Yet amid the exuberance, election monitors reported significant irregularities and violations, a reminder that the road to democratic governance is not as easy as Egyptians might hope, and large challenges loom ahead. Still, many voters were hopeful that their country was on its way toward a better future.

“I feel happy, I feel like a true Egyptian today,” says Nagwa Helmy Khalil, a middle-aged woman standing in line in the Cairo’s Nasr City neighborhood. She says she was voting for the first time in her life. “It's the first time I feel my voice will be heard. It's the first time I’ve participated because I feel it's real. There is hope, there is change.”

What the vote was about

The referendum was a simple up or down vote on a slate of constitutional amendments that would impose presidential term limits, scale back executive power, and give the parliament the ability to keep the president from ruling under emergency law.

If it passes, it will pave the way for a vote within months to elect a new parliament, which will then form a council to rewrite the Constitution. Presidential elections would be held by the end of the summer.

Final results have not yet been released, but early counts indicate that the amendments will pass. Turnout was reported to be as high as 60 percent, at least three times the last election.

The Muslim Brotherhood and the formerly ruling National Democratic Party, the only movements in Egypt with significant organizational structures in place to be able to benefit from quick elections, supported the amendments.
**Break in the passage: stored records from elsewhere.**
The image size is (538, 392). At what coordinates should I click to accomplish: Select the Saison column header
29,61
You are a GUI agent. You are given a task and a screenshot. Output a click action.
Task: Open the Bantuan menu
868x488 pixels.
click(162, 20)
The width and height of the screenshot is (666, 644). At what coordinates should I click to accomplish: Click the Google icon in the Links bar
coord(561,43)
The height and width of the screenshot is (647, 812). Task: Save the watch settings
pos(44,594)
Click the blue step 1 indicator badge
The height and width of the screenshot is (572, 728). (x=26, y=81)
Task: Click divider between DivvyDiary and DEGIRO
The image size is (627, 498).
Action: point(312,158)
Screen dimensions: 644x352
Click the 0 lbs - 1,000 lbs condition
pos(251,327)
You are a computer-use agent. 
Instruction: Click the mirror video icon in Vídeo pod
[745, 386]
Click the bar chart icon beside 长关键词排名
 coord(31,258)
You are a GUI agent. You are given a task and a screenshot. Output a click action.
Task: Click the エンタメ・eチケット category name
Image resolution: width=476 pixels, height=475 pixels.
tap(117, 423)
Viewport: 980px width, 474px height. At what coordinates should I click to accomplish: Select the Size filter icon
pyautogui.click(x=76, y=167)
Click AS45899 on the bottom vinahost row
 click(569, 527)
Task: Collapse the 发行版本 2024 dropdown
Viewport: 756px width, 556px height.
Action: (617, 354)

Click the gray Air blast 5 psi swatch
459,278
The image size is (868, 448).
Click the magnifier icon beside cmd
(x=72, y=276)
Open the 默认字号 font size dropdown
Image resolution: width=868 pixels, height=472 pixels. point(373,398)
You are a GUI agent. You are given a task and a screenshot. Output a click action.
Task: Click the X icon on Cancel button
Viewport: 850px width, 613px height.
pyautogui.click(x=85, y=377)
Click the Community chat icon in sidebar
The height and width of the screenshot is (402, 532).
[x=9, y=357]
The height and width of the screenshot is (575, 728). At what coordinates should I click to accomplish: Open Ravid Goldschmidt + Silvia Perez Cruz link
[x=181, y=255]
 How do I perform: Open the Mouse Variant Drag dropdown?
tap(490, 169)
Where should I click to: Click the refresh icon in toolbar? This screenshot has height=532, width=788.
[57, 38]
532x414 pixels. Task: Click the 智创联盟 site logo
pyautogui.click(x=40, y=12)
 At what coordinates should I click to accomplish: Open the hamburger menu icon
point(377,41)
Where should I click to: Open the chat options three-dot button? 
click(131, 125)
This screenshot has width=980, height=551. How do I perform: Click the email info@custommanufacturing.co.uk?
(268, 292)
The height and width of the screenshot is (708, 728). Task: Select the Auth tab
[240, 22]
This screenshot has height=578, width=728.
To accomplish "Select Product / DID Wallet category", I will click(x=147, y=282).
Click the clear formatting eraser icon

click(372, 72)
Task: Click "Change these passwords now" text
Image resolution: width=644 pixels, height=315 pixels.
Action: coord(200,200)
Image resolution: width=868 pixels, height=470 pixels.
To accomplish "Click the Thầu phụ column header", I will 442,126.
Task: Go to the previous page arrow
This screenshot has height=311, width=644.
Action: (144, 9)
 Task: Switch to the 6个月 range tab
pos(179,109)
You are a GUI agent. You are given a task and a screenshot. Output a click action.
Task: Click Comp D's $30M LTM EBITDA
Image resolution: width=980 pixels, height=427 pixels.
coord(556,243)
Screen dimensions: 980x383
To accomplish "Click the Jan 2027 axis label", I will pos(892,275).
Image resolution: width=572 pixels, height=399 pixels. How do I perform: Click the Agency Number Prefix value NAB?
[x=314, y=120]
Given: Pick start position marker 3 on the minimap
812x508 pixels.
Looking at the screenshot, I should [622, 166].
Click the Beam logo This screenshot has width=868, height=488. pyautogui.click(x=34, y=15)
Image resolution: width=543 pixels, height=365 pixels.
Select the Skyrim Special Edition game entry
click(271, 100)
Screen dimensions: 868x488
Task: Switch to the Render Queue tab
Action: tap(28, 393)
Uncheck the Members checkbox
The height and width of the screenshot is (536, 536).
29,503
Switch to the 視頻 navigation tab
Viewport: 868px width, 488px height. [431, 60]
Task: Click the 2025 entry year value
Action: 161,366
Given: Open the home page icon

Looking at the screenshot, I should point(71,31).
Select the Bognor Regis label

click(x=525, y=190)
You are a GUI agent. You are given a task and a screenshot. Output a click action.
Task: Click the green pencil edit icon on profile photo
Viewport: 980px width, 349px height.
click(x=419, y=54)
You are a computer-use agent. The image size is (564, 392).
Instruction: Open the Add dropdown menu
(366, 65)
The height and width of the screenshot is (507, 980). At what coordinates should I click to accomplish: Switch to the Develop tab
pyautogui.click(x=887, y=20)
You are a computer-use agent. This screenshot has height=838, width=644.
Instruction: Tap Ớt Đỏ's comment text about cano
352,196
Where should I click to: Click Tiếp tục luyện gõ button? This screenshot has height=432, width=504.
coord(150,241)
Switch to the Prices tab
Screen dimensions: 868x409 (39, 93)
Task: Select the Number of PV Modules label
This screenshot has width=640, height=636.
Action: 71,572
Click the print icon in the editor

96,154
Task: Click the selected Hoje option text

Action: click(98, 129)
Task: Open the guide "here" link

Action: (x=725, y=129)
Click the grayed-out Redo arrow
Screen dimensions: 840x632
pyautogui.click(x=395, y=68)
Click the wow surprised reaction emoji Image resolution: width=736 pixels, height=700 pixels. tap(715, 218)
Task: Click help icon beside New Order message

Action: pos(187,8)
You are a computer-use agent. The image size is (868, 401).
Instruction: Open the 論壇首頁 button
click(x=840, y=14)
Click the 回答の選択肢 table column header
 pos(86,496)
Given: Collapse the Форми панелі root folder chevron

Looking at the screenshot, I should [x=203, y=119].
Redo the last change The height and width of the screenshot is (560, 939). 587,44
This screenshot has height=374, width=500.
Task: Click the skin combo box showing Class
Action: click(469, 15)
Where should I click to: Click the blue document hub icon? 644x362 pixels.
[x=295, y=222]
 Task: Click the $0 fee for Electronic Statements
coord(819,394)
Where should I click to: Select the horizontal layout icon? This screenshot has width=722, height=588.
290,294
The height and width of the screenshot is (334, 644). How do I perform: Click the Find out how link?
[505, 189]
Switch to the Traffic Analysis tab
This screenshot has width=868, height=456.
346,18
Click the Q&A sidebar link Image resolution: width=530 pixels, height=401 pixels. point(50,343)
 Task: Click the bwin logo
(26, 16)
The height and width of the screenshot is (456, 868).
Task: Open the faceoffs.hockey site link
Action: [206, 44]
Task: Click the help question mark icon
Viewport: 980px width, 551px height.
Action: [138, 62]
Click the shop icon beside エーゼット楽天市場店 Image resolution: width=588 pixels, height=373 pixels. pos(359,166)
Amendments don't go far enough?

Many prominent intellectuals and most Egyptian Christians urged voters to reject them, calling for a complete rewrite of the Constitution and more time for political parties to organize before a parliamentary election. Both presidential candidates, Arab League head Amr Moussa and former nuclear watchdog chief Mohamed ElBaradei opposed the amendments.

The public debate on the referendum in the weeks leading up to the vote was unprecedented, itself a sign that Egypt is heading toward something more like democracy.

Public figures discussed the proposed changes on television, citizens argued over their votes while riding the metro, and families and neighbors tried to sway one another. Many Egyptians with Facebook accounts changed their profile pictures to a “yes” or “no” graphic written in Arabic.

“We discussed our decisions with our relatives and neighbors. I have never seen anything like this before,” says Mona El Maraghy, who described taking her four children to participate in Egypt's protest movement that brought down the president. “We were quiet before. But now we feel that the society became like lions. The fear that was there for 30 years is gone." She made a motion as if squashing a mosquito. "We killed it as if it was nothing but an insect."

She stood with her adult daughter – many families came together to vote – in a line that stretched out the door of the Nasr City polling station, down the block, and around the corner.